On ne peut pas se contenter d’une seule chose, c’est la vie
Tout le monde a quelque chose à cacher sauf moi et mon singe
Le plus profond que tu ailles, le plus haut que tu voles
Le plus haut tu voles le plus profond tu vas
Alors, allez, allez
C’est une telle joie
C’est une telle joie, c’est une telle joie
Allez, c’est facile
Allez, c’est bon, c’est bon
Je n’ai pas d’autre choix que d’aller à la rencontre des autres.
Tout le monde a quelque chose à cacher sauf moi et mon singe
Il n’y a pas d’autre choix que d’aller à la rencontre de l’autre
Ton extérieur est à l’intérieur et ton intérieur est à l’extérieur
Alors, allez, allez
C’est une telle joie que de venir
C’est une telle joie
C’est un peu comme si tu étais un homme, un homme.

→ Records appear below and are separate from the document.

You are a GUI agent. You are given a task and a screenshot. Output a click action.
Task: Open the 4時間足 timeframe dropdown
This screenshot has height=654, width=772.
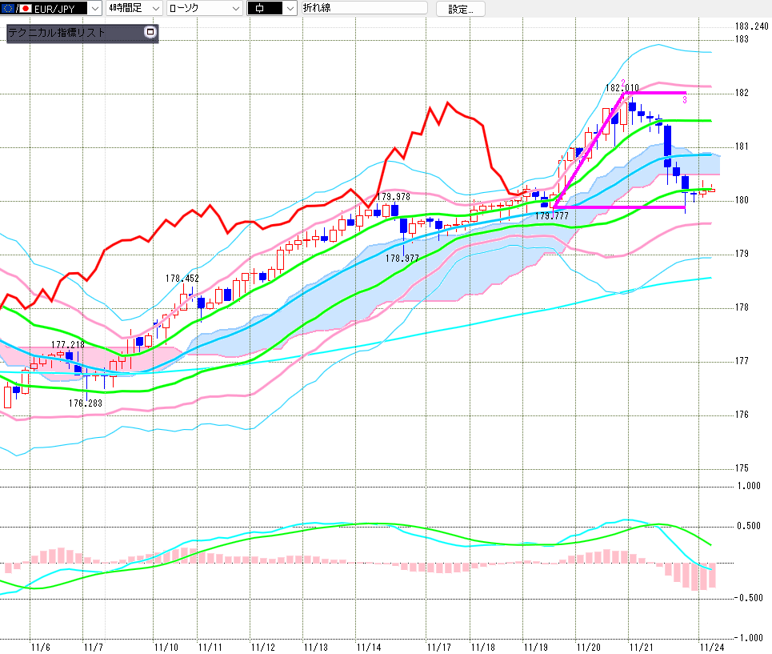[156, 8]
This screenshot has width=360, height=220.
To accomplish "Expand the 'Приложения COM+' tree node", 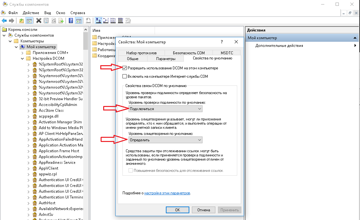I will (22, 53).
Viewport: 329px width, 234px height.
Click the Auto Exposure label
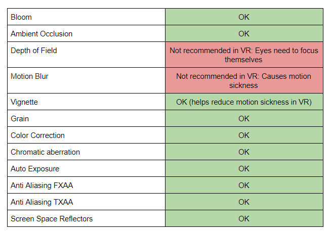click(34, 169)
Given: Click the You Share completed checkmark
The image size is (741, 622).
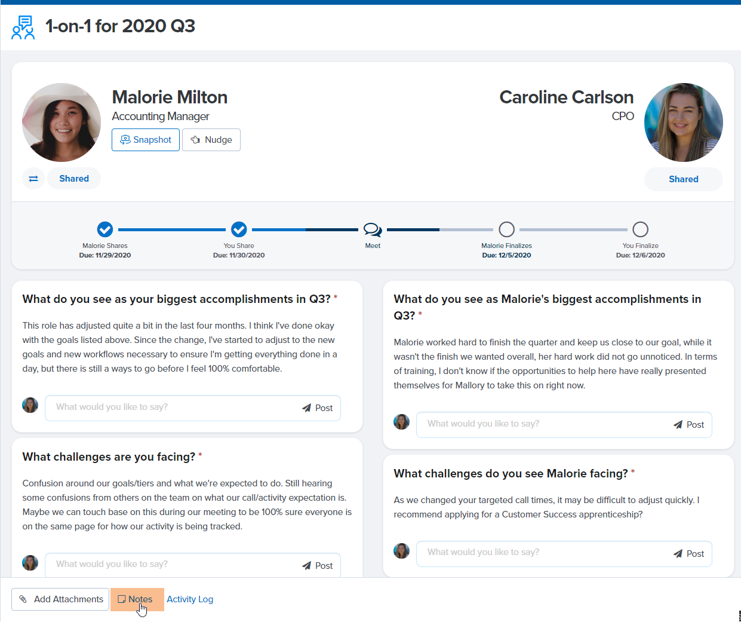Looking at the screenshot, I should pos(239,229).
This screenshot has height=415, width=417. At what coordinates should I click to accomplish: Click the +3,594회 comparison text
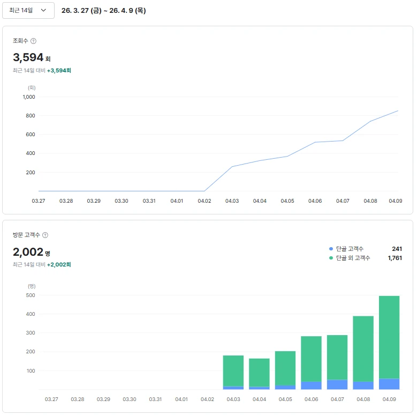click(x=59, y=71)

Je n’ai pas d’autre choix que d’aller à la rencontre des autres
On se fait plaisir, on se fait plaisir
Tout le monde a quelque chose à cacher sauf moi et mon singe
Présentée initialement sous le titre « Come on come on come on », cette chanson avait été construite autour du vers qui lui servit finalement de titre. John déclara qu’il s’agissait manifestement d’une référence à sa relation avec Yoko. « C’était juste une phrase que j’ai transformée en chanson », dit-il. « Tout le monde semblait paranoïaque, sauf nous deux qui rayonnions d’amour… L’atmosphère était tendue autour de nous. »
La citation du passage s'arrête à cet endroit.